Hu Qing | Chen Xu | Issue Writer Certificate

Keywords

miR-27a-3p

LIFR

p38/MAPK signaling pathway

Endometrial cancer

EMT

Abstract

Background: miR-27a-3p was linked to the growth, progression, and metastasis of many cancers; however, its role in Endometrial cancer (EC) and the related mechanisms has not received as much research. Leukemia inhibitory factor receptor (LIFR) has been considered a prognostic and immune biomarker for EC. This work sought to determine if miR-27a-3p regulates LIFR in the malignant development of EC cells and to investigate the signaling pathways involved.Methods: The TCGA database predicted the expression levels of miR-27a-3p and LIFR in the EC. The targetScan database, along with the dual luciferase experiment, confirmed the targeting link between miR-27a-3p and LIFR. The levels of miR-27a-3p and LIFR in normal human endometrial cells EEC and EC cells were identified using RT-qPCR and Western blot tests. After interfering with miR-27a-3p or LIFR level, EC cell proliferation, migration, and invasion capacities, as well as the expression levels of proteins involved in EMT and the p38/MAPK signaling pathways were examined to investigate the intrinsic mechanism of miR-27a-3p regulation of EC.Results: In EC cells, miR-27a-3p and LIFR were dramatically increased and decreased, respectively. miR-27a-3p targeting inhibited LIFR, further interfering with the p38/MAPK signaling pathway.
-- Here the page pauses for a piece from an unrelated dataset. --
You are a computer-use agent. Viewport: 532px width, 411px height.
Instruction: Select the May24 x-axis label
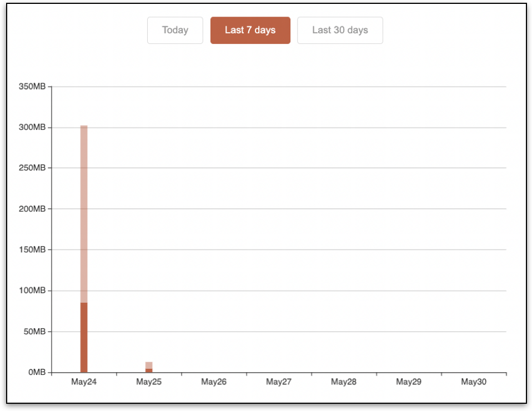[84, 382]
Knocking down miR-27a-3p or overexpressing LIFR were efficient in suppressing the malignant biological characteristics and EMT of EC cells. Adding a p38/MAPK signaling pathway inhibitor partially decreases the influence of miR-27a-3p or LIFR on EC cells.Conclusion: miR-27a-3p activates the p38/MAPK signaling pathway by targeting LIFR down-regulation, promoting malignant biological behavior and EC cell EMT. This pathway may give ideas for EC clinical treatment.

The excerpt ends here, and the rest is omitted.